Excerpts from a dataset:
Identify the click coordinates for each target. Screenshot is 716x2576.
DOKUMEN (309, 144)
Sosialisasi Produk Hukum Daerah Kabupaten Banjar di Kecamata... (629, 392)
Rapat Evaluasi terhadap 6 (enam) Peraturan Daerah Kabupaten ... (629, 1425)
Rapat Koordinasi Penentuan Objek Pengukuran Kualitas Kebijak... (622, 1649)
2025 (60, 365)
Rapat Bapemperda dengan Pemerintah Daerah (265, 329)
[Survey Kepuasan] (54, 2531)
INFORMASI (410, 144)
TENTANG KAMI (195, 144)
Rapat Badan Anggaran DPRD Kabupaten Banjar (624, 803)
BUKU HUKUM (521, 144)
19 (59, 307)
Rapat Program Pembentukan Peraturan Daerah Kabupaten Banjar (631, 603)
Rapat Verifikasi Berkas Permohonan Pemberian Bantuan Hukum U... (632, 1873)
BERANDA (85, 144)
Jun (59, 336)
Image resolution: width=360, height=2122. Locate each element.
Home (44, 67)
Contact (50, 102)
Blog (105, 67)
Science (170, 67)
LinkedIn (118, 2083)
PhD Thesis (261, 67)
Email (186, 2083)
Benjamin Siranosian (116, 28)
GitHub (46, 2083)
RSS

# ABOUT THIS EXERCISE
Using the entries, state how many of their lines hold "Kabupaten"; give the number and no more.

# COMPLETED TASK
4